Homocysteine - an amino acid produced in the human body - may be a
risk factor for coronary artery disease (CAD), reports Functional
Food Newswire.

Homocysteine - an amino acid produced in the human body - may be a risk factor for coronary artery disease (CAD), reports Functional Food Newswire.

Homocysteine may irritate blood vessels, leading to the blockages in the arteries known as atherosclerosis. High levels of homocysteine in the blood can also make blood clot more easily than it should because they cause cholesterol to change to oxidized low-density lipoprotein.

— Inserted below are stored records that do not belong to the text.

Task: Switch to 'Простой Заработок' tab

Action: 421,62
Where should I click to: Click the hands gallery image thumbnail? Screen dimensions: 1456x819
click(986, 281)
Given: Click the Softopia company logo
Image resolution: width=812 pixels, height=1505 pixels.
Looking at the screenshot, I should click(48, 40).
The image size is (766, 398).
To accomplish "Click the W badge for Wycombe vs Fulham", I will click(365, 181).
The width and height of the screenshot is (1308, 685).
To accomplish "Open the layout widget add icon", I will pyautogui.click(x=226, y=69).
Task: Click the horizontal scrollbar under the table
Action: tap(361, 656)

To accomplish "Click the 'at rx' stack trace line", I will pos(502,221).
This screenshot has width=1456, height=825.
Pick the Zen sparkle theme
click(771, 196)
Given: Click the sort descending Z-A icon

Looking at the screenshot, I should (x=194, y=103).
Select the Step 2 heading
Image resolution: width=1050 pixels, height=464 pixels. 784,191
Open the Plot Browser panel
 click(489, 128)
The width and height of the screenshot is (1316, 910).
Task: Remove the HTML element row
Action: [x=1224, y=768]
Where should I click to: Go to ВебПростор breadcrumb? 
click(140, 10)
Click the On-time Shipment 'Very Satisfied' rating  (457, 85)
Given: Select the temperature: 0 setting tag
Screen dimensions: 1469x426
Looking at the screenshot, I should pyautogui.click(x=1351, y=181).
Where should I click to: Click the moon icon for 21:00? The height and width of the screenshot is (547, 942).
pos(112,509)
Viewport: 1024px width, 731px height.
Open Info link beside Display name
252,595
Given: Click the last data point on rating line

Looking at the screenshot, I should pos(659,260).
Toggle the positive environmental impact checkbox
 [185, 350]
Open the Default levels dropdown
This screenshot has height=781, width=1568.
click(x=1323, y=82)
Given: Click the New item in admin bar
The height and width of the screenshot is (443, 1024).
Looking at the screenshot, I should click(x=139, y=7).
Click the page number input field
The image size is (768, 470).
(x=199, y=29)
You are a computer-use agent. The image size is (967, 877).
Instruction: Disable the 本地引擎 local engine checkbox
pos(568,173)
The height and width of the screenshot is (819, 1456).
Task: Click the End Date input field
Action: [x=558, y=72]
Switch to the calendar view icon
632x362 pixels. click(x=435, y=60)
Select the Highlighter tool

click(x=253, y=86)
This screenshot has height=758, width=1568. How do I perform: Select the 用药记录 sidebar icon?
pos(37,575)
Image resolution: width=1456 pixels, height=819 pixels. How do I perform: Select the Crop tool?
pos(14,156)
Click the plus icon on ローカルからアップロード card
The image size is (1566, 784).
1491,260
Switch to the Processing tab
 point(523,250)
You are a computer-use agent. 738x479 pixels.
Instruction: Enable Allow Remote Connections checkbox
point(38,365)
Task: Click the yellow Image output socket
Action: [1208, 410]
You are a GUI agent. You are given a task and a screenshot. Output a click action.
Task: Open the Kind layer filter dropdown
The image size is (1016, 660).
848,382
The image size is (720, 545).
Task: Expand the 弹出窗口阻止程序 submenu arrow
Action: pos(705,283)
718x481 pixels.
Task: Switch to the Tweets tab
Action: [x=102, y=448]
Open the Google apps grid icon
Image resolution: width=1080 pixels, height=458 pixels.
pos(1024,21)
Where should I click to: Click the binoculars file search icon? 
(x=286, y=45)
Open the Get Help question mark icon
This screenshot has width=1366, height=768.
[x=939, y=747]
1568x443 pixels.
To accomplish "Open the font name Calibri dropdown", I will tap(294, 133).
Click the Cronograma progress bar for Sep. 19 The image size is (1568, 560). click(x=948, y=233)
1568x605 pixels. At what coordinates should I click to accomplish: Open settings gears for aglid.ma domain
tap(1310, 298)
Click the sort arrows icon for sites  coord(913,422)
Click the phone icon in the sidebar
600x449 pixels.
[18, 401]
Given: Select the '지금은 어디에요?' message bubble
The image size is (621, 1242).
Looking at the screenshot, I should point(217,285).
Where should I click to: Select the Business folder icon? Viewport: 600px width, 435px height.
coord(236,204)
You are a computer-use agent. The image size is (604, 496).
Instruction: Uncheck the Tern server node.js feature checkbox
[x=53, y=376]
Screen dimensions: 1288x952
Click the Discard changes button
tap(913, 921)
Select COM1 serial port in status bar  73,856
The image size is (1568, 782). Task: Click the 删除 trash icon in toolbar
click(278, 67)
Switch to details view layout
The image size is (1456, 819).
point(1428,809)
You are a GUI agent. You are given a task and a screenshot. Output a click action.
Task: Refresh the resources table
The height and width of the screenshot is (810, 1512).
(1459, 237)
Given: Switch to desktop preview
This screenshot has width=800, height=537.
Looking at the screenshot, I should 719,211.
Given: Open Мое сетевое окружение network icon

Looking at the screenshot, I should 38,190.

As many as one-fifth of people with heart disease have high homocysteine levels, but the presence of B vitamins may help the body change homocysteine into other useful amino acids.

Dr. Jonathan Goodfellow of Wales Heart Research Institute, University of Wales College of Medicine, Cardiff, and colleagues recently undertook to determine whether homocysteine could be safely and inexpensively reduced by 25% with folic acid (a B vitamin).

A randomised, placebo-controlled study of folic acid (5mg/day) for six weeks was undertaken in 33 patients. Endothelial function, assessed by flow-mediated dilatation (FMD), was measured before, at two and four hours after the first dose of folic acid, and after six weeks of treatment.

Plasma folate increased markedly by one hour; FMD improved at two hours and was largely complete by four hours.

Results suggested that folic acid improves endothelial function in CAD by a mechanism largely independent of homocysteine.